Data for processing:
--*--

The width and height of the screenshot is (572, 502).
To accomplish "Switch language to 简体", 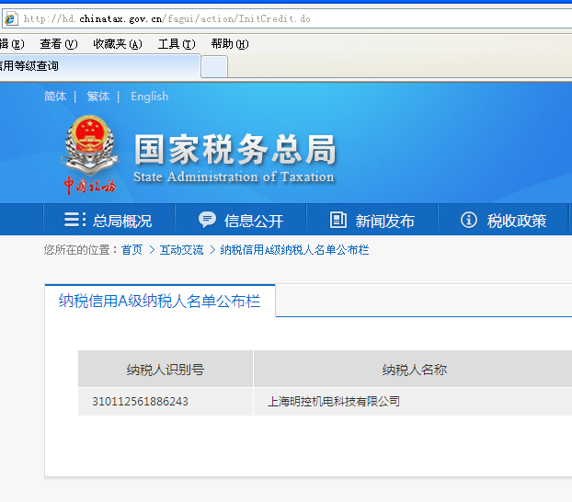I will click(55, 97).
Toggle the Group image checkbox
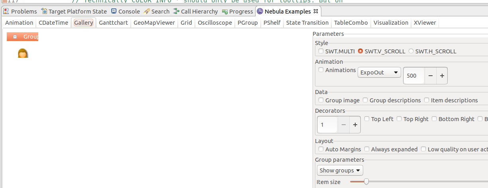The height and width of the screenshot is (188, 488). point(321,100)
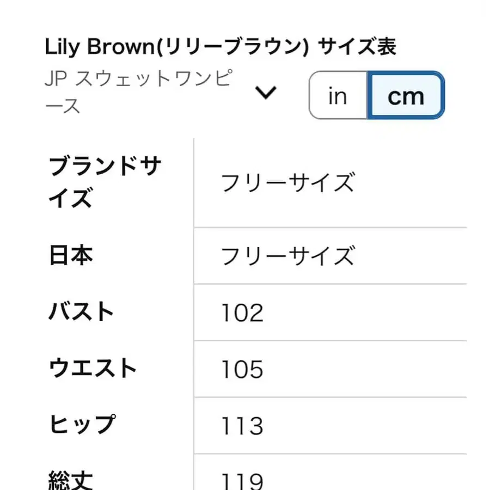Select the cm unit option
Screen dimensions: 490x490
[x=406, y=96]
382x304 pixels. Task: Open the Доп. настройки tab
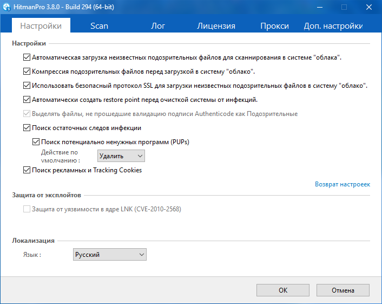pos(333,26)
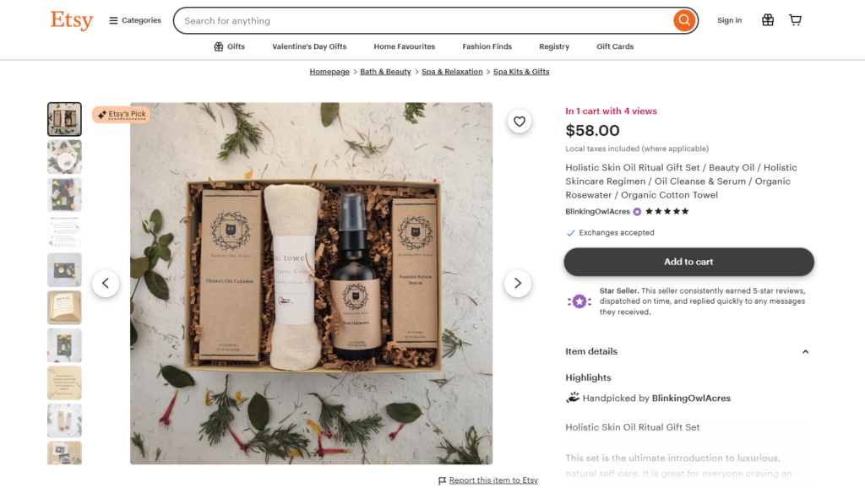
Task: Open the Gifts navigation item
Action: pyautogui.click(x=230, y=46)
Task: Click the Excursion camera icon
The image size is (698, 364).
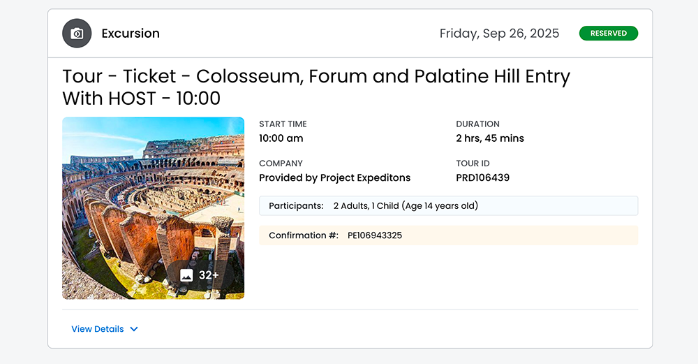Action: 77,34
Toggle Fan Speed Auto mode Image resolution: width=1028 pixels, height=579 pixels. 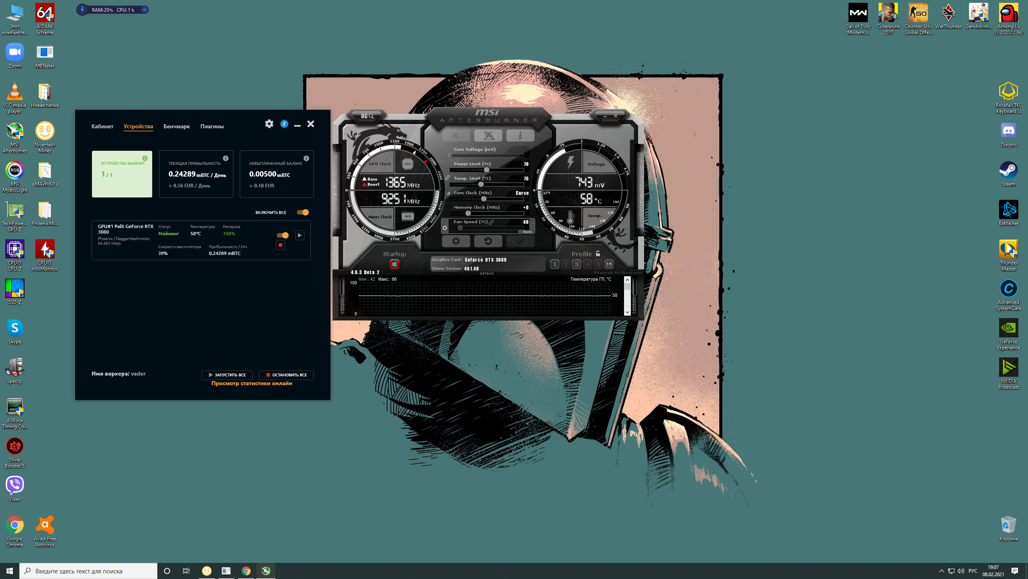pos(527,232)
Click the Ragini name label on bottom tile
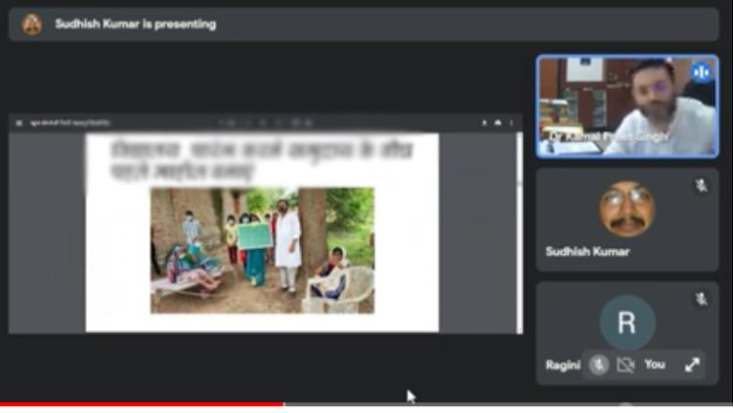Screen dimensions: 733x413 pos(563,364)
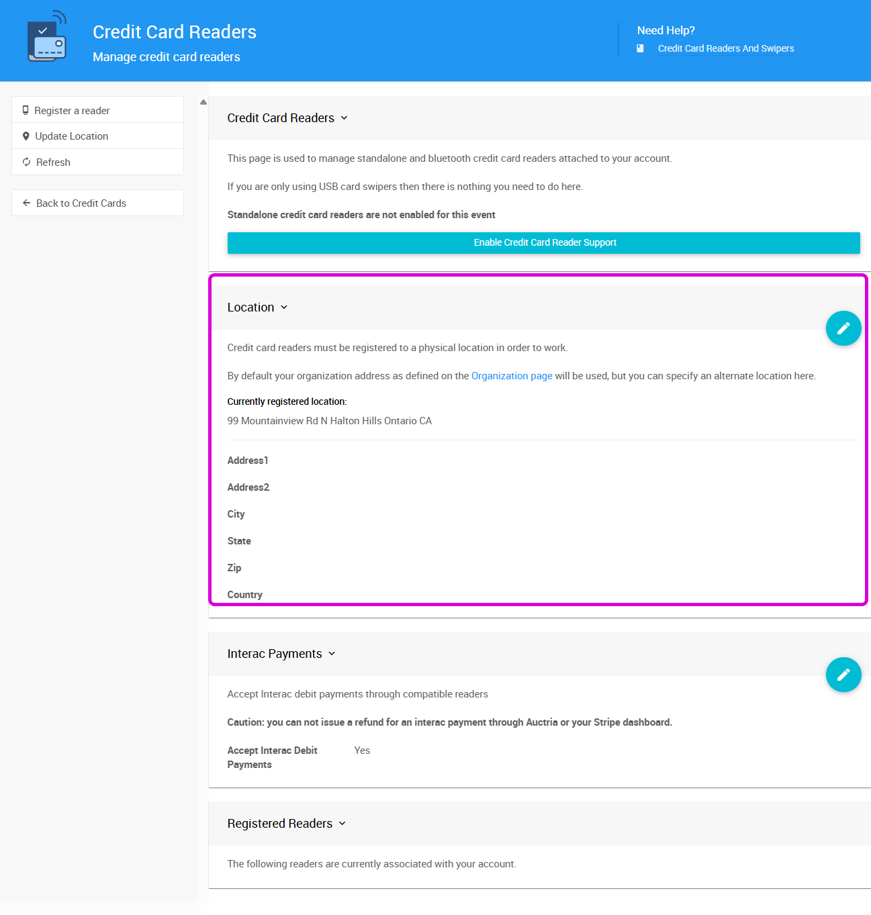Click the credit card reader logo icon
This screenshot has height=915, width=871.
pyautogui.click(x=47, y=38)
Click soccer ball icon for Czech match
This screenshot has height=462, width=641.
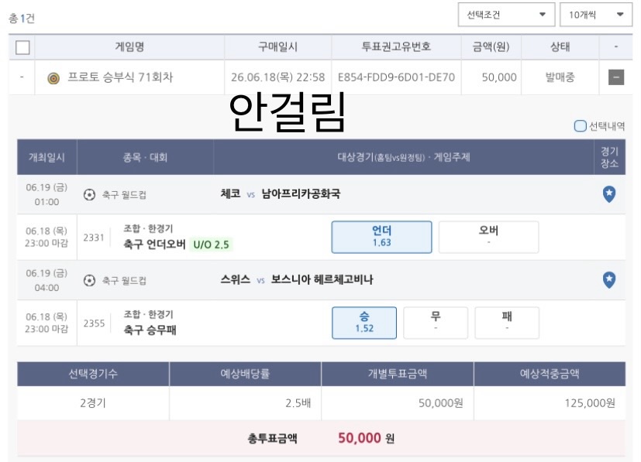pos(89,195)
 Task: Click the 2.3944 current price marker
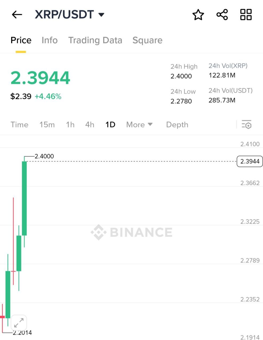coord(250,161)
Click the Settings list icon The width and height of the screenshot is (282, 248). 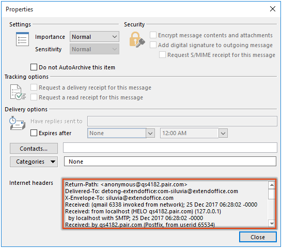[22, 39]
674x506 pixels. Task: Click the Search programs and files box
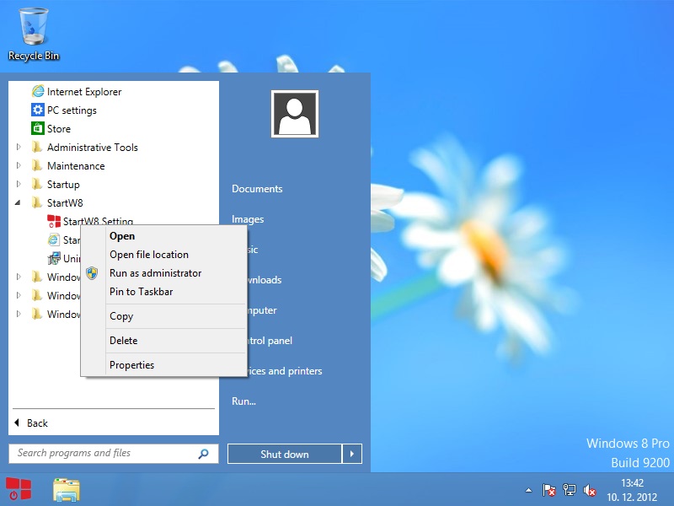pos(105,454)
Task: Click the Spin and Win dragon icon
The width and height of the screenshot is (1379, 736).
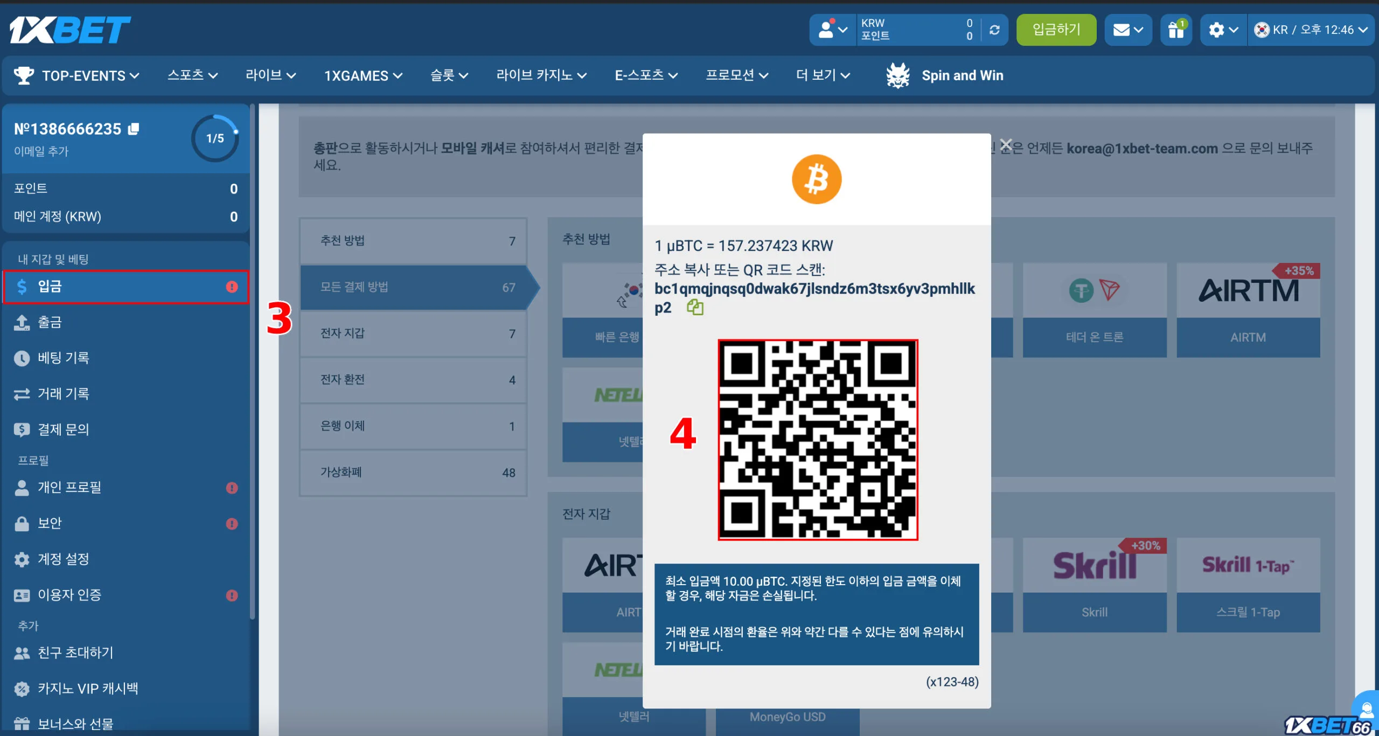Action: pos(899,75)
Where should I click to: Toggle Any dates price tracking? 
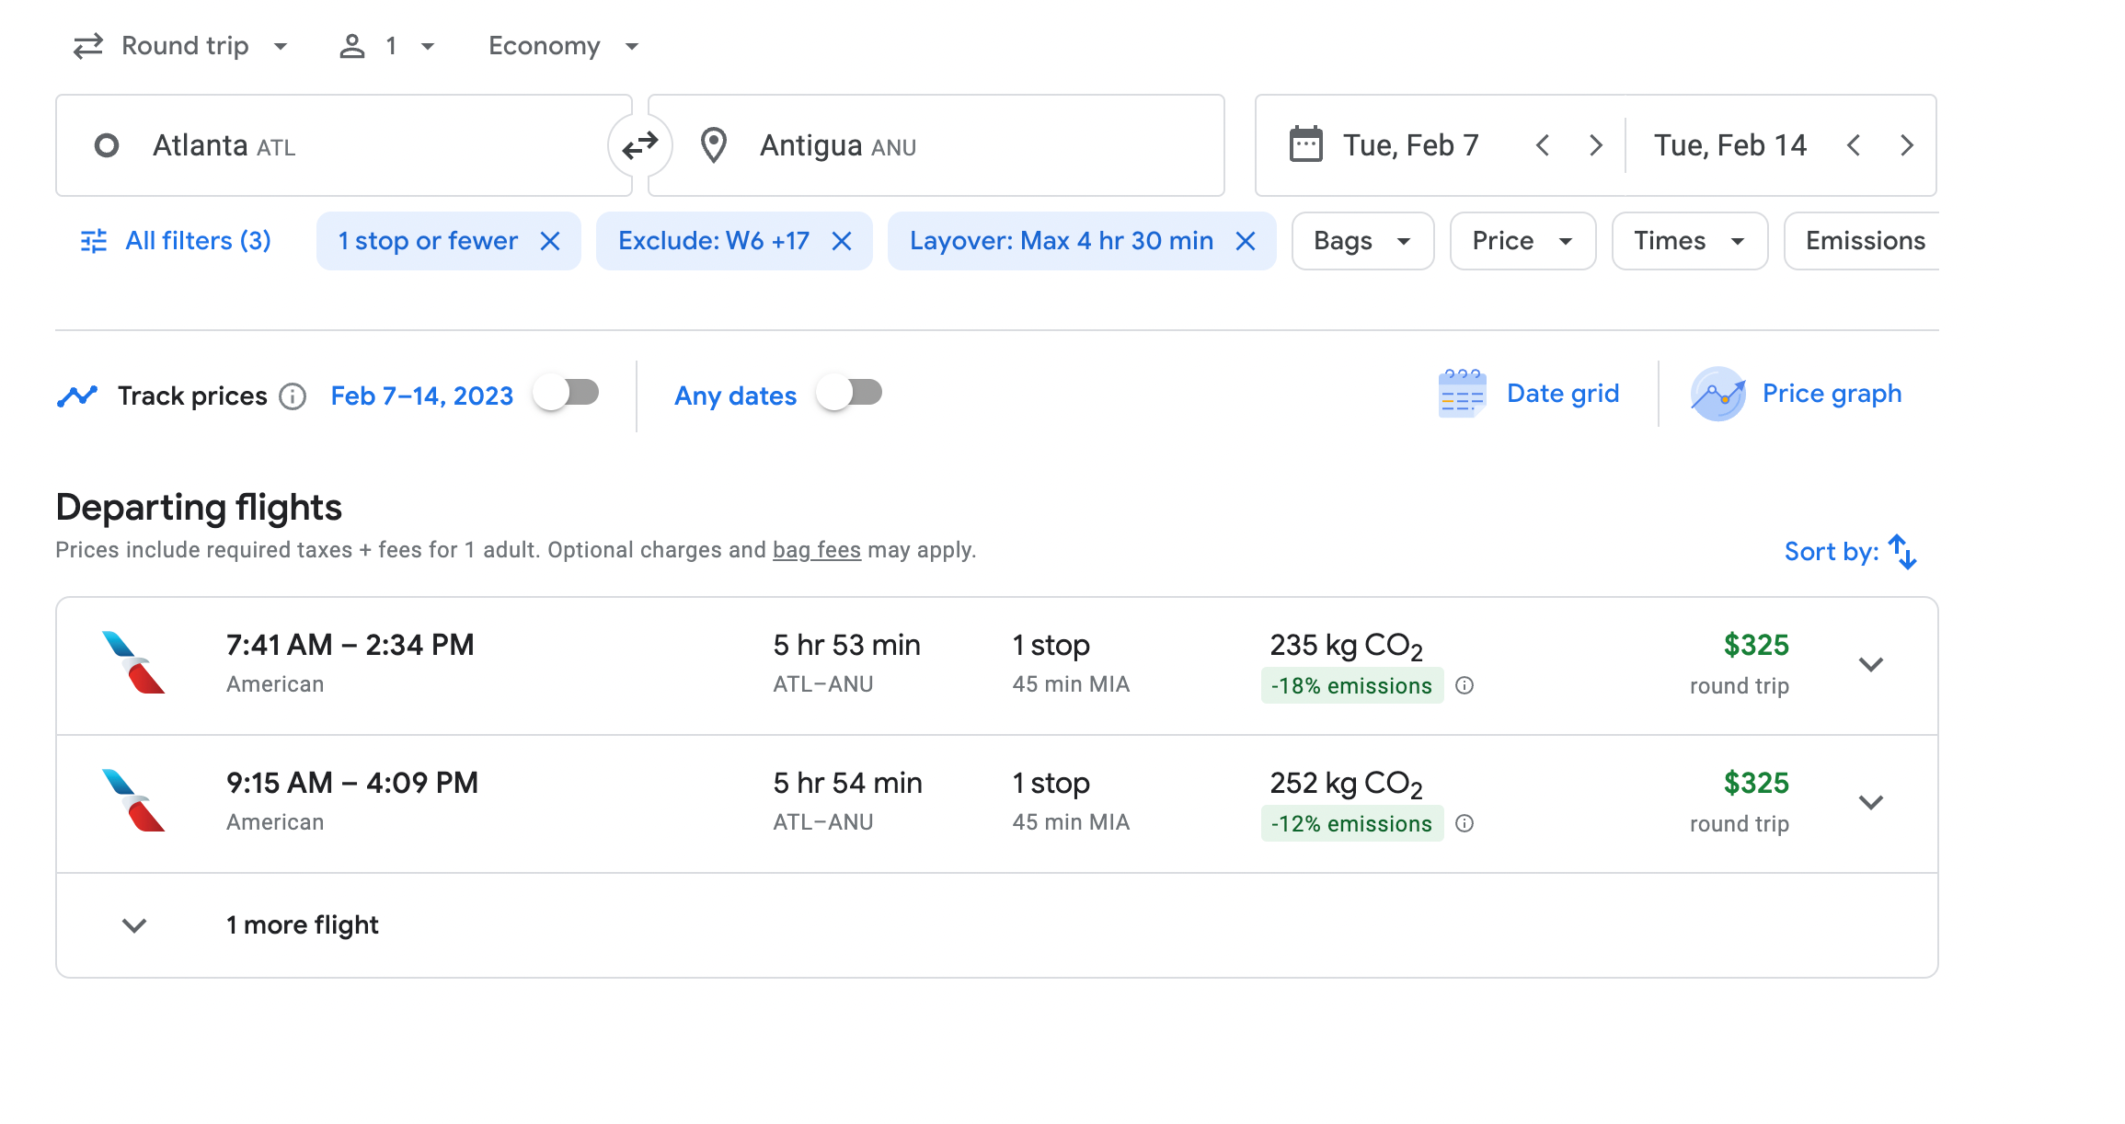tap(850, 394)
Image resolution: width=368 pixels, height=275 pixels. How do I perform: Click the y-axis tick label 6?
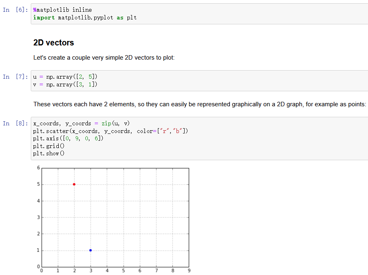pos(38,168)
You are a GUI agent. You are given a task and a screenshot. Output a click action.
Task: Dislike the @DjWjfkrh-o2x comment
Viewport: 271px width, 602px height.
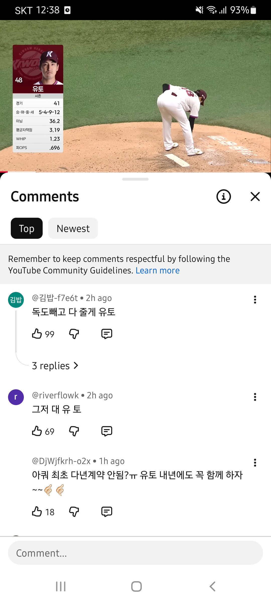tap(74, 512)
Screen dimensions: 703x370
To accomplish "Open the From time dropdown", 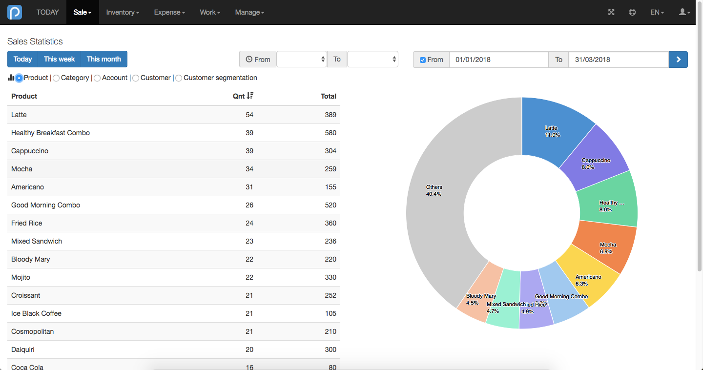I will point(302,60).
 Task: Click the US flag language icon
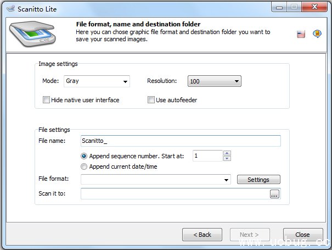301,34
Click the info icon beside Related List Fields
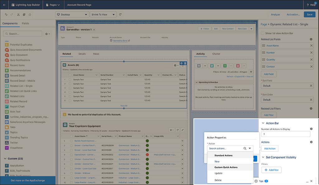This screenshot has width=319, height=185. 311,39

--*--

Description of the task: Retype the stretch of the listing from the line that contains "674x506 pixels. Task: Click" through the line that contains "tap(850, 394)", leaving the pictures out.

Full response:
674x506 pixels. Task: Click the Search programs and files box
pos(105,454)
Task: Click the Spin and Win dragon icon
The width and height of the screenshot is (1379, 736).
Action: pos(899,75)
Where should I click to: Toggle Any dates price tracking? 
tap(850, 394)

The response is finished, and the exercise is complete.